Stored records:
^^^^

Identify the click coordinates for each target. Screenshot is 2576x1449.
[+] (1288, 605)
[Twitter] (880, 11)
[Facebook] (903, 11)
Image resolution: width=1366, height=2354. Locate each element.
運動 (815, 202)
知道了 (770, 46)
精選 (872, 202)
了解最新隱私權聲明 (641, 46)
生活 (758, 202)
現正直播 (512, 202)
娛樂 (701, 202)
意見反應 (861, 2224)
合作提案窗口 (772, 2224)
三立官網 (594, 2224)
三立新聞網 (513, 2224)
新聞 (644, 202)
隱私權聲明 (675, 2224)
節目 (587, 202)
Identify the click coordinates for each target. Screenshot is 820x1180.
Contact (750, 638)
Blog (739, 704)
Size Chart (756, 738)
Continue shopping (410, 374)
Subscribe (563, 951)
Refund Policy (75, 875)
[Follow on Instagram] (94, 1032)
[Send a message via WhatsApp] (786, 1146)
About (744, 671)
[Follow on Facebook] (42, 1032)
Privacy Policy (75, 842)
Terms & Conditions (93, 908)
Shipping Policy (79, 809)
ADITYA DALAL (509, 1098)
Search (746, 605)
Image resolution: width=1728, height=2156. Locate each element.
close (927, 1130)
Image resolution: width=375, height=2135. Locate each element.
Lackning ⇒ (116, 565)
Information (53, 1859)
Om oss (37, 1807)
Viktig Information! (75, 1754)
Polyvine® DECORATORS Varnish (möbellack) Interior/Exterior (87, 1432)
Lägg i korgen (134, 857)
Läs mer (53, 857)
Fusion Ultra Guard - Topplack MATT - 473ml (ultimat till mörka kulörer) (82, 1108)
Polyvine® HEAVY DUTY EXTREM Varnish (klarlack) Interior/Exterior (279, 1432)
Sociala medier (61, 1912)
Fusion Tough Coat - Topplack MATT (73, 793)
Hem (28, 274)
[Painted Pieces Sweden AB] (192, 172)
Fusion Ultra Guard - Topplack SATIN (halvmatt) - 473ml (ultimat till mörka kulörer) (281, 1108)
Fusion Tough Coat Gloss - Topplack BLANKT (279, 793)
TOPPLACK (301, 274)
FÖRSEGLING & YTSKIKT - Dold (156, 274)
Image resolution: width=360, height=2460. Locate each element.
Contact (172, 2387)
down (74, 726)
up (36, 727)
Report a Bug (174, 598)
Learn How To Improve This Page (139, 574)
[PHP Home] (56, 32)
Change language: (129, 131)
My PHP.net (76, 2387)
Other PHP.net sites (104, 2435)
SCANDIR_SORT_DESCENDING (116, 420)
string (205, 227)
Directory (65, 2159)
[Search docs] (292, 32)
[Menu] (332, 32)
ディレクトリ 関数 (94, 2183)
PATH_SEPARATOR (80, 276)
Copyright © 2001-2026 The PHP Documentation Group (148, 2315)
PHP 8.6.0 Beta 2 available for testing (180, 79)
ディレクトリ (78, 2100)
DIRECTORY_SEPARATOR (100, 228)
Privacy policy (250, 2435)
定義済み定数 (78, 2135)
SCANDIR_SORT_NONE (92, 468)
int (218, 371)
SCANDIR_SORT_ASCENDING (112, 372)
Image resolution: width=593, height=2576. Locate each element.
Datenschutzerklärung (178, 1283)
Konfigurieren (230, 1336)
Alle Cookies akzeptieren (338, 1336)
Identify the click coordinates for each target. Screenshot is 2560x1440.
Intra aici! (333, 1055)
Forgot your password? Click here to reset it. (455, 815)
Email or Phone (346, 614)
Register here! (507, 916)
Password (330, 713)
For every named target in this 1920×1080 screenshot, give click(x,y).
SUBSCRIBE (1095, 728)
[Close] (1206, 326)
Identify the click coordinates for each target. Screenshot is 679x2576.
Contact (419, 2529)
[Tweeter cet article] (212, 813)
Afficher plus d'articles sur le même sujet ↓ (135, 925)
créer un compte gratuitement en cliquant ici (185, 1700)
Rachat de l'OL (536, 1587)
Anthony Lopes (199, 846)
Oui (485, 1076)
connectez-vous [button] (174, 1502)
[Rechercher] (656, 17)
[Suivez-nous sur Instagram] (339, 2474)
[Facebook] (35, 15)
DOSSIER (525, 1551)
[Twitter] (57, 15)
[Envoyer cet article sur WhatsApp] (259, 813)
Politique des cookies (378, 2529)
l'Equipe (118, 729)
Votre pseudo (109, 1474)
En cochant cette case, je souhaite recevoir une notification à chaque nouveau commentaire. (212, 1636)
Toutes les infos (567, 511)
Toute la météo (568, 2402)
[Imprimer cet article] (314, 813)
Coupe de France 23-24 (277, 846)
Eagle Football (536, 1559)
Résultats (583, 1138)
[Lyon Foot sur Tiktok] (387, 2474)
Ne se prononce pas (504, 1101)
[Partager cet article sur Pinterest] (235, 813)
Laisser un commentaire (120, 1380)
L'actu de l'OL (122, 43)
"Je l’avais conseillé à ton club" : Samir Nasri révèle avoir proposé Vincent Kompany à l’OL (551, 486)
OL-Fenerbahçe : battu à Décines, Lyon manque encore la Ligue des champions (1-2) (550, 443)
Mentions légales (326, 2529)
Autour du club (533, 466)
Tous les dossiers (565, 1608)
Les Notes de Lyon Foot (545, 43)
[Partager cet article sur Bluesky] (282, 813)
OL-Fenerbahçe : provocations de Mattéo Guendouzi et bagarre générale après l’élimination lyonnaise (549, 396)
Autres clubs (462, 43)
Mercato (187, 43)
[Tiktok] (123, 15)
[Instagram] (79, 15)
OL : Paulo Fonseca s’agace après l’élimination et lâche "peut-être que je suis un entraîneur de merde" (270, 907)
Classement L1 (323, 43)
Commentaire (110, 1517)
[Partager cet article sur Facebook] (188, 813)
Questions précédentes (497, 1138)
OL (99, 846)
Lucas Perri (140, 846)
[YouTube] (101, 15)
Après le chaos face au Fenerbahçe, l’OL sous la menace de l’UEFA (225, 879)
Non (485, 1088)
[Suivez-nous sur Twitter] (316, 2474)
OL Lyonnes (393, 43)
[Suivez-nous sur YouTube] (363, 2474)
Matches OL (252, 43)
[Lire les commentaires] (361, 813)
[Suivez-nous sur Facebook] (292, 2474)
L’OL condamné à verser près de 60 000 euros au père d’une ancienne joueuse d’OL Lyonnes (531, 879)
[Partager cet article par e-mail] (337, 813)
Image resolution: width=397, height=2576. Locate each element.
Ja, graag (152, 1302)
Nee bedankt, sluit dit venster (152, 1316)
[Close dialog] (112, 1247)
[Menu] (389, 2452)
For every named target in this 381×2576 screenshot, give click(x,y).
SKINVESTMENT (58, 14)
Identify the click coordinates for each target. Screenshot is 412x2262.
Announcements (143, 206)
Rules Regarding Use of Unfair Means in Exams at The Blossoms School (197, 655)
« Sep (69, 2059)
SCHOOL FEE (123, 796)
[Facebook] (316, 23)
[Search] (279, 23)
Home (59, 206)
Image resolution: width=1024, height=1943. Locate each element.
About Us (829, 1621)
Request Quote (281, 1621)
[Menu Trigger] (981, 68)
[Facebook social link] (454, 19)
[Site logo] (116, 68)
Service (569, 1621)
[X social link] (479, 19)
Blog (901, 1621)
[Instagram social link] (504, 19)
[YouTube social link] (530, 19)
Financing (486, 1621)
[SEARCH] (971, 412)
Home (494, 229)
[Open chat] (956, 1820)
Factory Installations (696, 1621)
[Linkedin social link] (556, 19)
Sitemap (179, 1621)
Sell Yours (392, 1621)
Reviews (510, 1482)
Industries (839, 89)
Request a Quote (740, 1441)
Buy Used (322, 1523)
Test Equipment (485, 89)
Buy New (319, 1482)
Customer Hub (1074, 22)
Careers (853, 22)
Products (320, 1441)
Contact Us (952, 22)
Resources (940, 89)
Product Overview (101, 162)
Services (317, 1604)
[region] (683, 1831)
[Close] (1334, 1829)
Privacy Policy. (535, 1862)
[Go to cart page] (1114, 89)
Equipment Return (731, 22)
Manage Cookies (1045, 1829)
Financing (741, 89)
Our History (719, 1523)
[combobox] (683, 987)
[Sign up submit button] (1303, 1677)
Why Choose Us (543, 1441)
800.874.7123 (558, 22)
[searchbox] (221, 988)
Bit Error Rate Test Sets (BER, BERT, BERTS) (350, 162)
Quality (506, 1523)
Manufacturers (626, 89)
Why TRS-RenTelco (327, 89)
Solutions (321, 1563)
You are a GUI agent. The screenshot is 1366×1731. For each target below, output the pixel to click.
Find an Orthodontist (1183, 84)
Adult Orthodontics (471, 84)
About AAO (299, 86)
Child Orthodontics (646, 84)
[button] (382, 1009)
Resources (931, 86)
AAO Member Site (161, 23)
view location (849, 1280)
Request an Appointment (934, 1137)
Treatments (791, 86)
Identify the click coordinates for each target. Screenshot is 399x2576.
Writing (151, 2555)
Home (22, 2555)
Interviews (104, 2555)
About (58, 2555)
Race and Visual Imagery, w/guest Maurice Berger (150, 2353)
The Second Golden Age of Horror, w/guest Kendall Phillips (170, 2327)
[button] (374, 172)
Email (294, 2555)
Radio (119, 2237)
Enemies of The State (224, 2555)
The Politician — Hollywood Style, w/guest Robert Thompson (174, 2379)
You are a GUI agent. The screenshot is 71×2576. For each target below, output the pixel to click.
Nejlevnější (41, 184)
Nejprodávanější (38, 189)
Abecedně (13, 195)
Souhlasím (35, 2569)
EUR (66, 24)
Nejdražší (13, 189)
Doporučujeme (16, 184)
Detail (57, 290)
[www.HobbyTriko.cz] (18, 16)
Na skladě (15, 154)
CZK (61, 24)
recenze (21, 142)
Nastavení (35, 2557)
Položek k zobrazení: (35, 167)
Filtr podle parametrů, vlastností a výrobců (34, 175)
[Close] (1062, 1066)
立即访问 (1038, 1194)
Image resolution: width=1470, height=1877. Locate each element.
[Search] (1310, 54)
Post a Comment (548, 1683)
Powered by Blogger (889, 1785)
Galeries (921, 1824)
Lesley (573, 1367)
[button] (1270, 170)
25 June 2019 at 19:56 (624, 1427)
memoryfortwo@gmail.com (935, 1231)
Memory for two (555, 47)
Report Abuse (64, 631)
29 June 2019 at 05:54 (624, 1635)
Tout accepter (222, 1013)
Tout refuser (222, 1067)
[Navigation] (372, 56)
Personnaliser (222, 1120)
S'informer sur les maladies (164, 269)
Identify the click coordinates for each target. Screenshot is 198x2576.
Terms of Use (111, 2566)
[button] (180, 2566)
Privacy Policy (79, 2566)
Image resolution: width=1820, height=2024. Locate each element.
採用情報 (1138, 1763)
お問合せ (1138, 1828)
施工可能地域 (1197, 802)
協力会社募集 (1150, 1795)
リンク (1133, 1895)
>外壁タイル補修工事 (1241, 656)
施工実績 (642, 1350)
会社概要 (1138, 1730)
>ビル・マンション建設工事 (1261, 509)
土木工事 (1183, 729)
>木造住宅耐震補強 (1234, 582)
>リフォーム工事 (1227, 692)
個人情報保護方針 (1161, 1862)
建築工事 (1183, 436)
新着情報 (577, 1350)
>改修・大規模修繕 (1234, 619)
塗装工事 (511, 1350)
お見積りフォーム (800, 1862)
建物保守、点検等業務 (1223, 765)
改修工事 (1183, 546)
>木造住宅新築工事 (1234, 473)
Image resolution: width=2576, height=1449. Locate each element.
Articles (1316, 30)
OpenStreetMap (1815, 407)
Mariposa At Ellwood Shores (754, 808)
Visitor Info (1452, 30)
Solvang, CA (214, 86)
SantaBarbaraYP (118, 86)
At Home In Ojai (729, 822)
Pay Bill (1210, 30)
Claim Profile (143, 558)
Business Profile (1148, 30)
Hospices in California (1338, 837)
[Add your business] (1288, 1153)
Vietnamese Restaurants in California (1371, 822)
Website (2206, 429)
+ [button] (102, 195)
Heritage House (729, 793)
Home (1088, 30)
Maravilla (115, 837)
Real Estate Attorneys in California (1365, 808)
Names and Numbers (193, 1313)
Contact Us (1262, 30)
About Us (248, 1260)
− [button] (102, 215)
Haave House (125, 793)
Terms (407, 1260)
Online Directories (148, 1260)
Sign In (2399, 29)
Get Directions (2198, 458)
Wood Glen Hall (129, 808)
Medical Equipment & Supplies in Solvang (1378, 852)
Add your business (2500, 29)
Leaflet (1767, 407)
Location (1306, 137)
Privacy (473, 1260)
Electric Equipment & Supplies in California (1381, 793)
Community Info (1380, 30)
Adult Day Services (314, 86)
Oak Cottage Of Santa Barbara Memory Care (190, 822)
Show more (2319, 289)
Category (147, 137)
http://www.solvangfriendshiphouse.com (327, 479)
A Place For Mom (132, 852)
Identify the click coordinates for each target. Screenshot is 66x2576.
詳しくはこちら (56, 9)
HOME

^^^^

[TASK REQUIREMENTS]
Could you reproduce, exactly, every line above from the line with "Our History (719, 1523)" to the line with "Home (22, 2555)", and no other line? Both ends count.

[OUTPUT BELOW]
Our History (719, 1523)
[combobox] (683, 987)
[Sign up submit button] (1303, 1677)
Why Choose Us (543, 1441)
800.874.7123 (558, 22)
[searchbox] (221, 988)
Bit Error Rate Test Sets (BER, BERT, BERTS) (350, 162)
Quality (506, 1523)
Manufacturers (626, 89)
Why TRS-RenTelco (327, 89)
Solutions (321, 1563)
You are a GUI agent. The screenshot is 1366×1731. For each target below, output the pixel to click.
Find an Orthodontist (1183, 84)
Adult Orthodontics (471, 84)
About AAO (299, 86)
Child Orthodontics (646, 84)
[button] (382, 1009)
Resources (931, 86)
AAO Member Site (161, 23)
view location (849, 1280)
Request an Appointment (934, 1137)
Treatments (791, 86)
Identify the click coordinates for each target. Screenshot is 399x2576.
Writing (151, 2555)
Home (22, 2555)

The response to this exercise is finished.